Saved data entries
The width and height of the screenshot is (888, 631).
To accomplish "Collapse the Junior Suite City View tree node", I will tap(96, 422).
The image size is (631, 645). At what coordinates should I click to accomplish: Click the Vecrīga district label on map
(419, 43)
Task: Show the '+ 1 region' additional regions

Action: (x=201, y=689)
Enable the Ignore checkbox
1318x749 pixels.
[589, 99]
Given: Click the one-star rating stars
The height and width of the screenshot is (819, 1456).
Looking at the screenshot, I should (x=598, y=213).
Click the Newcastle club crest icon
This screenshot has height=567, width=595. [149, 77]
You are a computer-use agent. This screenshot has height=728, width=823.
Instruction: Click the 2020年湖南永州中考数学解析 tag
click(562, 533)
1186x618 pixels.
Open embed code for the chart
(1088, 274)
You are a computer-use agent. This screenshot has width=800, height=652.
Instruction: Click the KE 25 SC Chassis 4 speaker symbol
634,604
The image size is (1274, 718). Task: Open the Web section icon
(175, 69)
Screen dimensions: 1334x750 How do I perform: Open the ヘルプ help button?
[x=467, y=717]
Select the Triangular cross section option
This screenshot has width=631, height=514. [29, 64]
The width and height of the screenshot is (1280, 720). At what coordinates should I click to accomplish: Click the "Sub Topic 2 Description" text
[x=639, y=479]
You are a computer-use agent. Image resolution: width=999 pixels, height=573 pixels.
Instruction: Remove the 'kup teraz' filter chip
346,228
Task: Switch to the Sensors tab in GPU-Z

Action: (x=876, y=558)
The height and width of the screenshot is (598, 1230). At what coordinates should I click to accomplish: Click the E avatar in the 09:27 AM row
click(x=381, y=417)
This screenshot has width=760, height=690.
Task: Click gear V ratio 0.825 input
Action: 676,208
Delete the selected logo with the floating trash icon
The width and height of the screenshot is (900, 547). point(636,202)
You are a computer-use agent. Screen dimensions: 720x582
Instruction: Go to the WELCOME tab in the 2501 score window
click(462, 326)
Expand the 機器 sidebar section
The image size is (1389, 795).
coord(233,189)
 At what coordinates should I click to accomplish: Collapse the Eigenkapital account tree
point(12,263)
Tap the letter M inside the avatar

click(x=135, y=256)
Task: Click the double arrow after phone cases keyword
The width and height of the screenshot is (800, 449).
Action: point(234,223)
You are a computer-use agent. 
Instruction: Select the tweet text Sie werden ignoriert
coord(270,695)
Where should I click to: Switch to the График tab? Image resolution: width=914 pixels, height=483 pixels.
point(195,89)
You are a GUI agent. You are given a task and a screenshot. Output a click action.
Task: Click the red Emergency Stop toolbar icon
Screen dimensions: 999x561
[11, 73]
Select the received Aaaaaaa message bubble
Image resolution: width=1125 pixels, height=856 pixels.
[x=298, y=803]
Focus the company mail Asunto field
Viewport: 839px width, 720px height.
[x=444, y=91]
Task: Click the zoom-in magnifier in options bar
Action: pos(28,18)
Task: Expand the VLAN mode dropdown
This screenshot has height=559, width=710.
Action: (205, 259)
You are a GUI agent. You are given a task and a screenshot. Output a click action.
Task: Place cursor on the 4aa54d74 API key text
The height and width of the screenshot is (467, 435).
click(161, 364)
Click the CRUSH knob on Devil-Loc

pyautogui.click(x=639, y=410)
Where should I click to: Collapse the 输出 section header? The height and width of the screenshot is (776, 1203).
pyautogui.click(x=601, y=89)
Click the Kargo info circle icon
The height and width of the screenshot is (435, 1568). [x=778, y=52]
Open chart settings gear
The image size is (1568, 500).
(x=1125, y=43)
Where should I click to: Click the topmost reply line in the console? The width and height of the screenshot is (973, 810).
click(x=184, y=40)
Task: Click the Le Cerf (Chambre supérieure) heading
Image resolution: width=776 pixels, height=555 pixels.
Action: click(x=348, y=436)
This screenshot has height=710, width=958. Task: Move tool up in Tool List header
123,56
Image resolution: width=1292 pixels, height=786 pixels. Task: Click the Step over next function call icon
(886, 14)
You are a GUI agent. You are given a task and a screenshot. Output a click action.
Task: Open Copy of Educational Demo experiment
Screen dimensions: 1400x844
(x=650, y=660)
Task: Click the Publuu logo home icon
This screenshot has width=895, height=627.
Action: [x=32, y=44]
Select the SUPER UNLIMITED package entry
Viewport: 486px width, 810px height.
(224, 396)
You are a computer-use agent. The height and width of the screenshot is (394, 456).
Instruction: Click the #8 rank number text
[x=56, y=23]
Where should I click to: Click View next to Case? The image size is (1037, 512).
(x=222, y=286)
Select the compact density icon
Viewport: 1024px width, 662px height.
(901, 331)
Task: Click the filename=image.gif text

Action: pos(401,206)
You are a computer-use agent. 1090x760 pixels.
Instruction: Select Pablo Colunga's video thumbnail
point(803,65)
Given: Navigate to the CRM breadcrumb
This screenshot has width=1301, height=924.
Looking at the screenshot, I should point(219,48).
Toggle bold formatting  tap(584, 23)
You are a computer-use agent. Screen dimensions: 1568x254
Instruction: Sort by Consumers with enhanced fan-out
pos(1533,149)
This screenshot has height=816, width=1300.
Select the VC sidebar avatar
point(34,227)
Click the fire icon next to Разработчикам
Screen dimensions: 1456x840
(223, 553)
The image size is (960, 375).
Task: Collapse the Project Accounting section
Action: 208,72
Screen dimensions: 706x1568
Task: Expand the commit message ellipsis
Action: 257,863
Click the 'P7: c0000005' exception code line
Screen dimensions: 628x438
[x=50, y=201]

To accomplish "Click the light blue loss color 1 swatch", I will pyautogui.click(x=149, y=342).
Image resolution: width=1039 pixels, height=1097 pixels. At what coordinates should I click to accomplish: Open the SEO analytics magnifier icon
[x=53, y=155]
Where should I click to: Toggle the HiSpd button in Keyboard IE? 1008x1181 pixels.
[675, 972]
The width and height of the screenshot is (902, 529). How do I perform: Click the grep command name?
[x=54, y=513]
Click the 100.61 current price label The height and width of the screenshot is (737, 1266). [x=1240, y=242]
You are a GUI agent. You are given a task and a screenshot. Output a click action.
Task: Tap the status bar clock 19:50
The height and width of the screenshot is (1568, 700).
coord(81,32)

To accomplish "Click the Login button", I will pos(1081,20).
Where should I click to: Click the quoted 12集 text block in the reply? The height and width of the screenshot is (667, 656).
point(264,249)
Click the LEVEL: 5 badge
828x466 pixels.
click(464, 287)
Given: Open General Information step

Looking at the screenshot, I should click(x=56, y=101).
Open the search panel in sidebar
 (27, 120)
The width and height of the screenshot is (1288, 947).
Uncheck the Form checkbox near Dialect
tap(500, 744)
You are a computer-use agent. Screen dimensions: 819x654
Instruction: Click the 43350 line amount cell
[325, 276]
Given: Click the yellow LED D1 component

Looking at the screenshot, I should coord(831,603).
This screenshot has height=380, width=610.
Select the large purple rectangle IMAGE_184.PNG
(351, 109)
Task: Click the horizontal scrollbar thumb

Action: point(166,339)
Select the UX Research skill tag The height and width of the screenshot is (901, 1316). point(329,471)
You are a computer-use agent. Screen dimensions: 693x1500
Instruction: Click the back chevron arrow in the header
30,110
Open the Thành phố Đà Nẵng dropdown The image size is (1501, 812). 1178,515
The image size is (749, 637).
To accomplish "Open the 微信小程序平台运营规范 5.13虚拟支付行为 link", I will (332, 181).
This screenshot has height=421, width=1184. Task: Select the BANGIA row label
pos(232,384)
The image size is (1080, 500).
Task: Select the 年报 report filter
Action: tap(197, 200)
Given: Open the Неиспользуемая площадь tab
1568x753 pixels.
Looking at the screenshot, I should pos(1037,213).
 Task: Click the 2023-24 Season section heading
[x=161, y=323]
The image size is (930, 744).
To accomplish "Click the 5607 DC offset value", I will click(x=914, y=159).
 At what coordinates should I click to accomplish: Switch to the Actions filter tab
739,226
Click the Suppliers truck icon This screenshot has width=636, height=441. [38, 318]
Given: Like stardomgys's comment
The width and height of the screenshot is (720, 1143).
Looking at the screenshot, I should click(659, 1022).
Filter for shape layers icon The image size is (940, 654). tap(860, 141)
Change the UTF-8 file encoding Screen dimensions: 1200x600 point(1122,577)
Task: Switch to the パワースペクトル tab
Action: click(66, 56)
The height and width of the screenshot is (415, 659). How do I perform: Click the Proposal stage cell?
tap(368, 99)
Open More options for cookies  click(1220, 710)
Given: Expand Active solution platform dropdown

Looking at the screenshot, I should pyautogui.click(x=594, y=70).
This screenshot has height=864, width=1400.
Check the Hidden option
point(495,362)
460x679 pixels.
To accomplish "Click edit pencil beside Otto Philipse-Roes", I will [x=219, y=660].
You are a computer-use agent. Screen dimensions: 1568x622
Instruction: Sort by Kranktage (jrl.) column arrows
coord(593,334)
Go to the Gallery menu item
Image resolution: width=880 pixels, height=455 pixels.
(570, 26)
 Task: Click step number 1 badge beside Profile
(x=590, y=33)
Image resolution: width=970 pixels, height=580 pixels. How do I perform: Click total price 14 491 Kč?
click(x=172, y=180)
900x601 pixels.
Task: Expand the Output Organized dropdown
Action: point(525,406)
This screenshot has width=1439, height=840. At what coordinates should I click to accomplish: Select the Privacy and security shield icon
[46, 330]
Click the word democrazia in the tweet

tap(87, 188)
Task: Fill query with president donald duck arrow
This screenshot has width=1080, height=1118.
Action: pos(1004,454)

**EXERCISE**. Scan the records above for the string "computer", and copy every line where it turns up.

**RESPONSE**.
You are a computer-use agent. This screenshot has height=728, width=823.
You are a computer-use agent. This screenshot has width=800, height=652.
You are a computer-use agent. Image resolution: width=999 pixels, height=573 pixels.
You are a computer-use agent. Screen dimensions: 720x582
You are a computer-use agent. 
You are a computer-use agent. The height and width of the screenshot is (394, 456).
You are a computer-use agent. 1090x760 pixels.
You are a computer-use agent. Screen dimensions: 1568x254
You are a computer-use agent. Screen dimensions: 819x654
You are a computer-use agent. Screen dimensions: 693x1500
You are a computer-use agent. Screen dimensions: 1568x622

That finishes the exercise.